Similarly, in my state of Arizona, seven needle-exchange groups have operated for several years on completely private funding, giving out fentanyl test strips (illegal in Arizona), handing out naloxone, offering free HIV and hepatitis blood tests, and exchanging dirty needles for clean ones. They operate under the radar because Arizona is one of several states with anti-paraphernalia laws that make them illegal. Fortunately, most police support the idea and tend to look the other way when they see the harm reduction groups in action. But the fact that they are illegal in Arizona prevents them from holding public fundraising events, receiving grants from foundations, or advertising their presence to drug users on the street.


Harm reduction doesn’t necessarily require government funding of needle-exchange and safe injection facilities. It does require removing legal obstacles to the existence of such programs so they can openly fundraise and operate. 


Many other harm reduction efforts can be undertaken through regulatory reform that does not involve spending taxpayer dollars. For example, the restrictive quotas and regulations the Drug Enforcement Administration imposes on health care practitioners wishing to engage in Medication Assisted Treatment with buprenorphine should be relaxed, so more providers will be willing to engage in MAT and more patients will have access. And the DEA’s restrictions on methadone are archaic and should be modernized, which will allow more patients access to methadone programs, as I have written about here and here. Many state restrictions on methadone treatment need to be relaxed as well. And making naloxone truly over-the-counter will likely reduce its price and certainly increase access to the life-saving drug (public health lawyer Corey S. Davis discussed this point at the conference).

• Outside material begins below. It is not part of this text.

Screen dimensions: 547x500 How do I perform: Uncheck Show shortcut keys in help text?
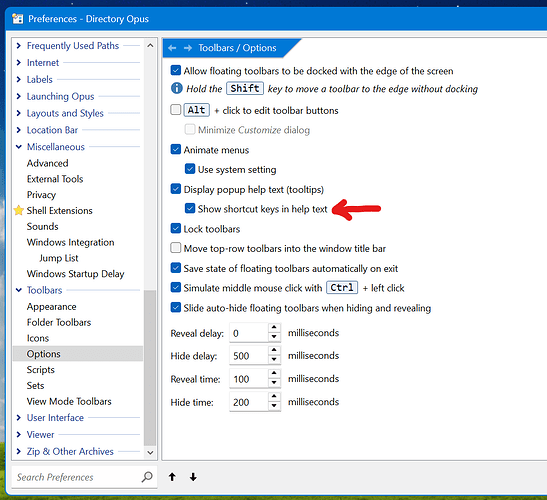(190, 208)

In addition, as I point out in my policy analysis on harm reduction, on a cost-benefit basis, safe-injection sites reduce the rate of HIV and hepatitis, the costs of which are usually borne by Medicaid. They also reduce overdoses, easing the budgetary burden on police and fire departments who are called to respond. One can make a strong argument that permitting government funding of safe injection facilities is a cost-saving measure for government funded Medicaid. If the government already pays for health care for indigents (and many of those with complications of substance abuse disorder are indigent) then this is a more cost-effective way of allocating the taxpayer dollars funding indigent care. 


Many harm reduction advocates see this strategy as a step in the right direction that may gradually change public attitudes towards drug prohibition similar to the way legalization of medical cannabis has made the public more amenable to recreational legalization.


Harm reduction has advocates from across the political and ideological spectrum. Many non-libertarians who support government funding of harm reduction programs unite with libertarians in the cause of ending drug prohibition or at least mitigating some of the harms that result from prohibition. While libertarians certainly prefer an emphasis on smaller government approaches, i.e., removal of legal and regulatory barriers to harm reduction, the idea of government providing these services is probably less coercive and therefore preferable, from a libertarian standpoint, to prohibiting the service entirely.


Also, personally, as a libertarian, I can see government-provided harm reduction as analogous to the government providing aid to refugees from a country with which our government has entered into war. In this case, it’s the government’s War on Drugs that is responsible for so many people dying of overdoses and infections and spreading infectious diseases.